Begin

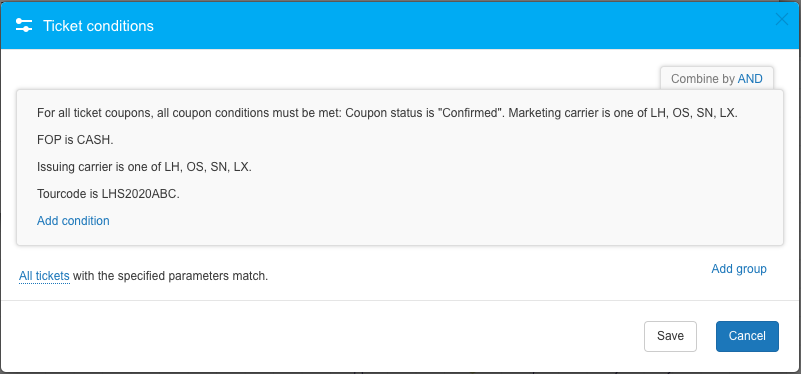This screenshot has height=374, width=801.
Task: Click the Add condition link
Action: coord(73,221)
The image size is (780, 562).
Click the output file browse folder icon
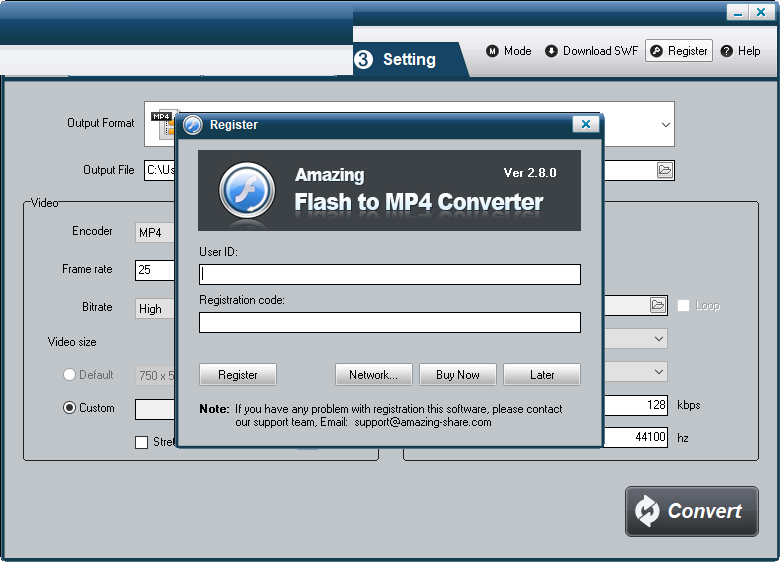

End

OBJECTIVE: Set out the lines above as a numbered list, skipping any blank lines and leaving out the pictures.

COMPLETE RESPONSE:
1. This screenshot has height=374, width=801.
2. Task: Click the Add condition link
3. Action: coord(73,221)
4. The image size is (780, 562).
5. Click the output file browse folder icon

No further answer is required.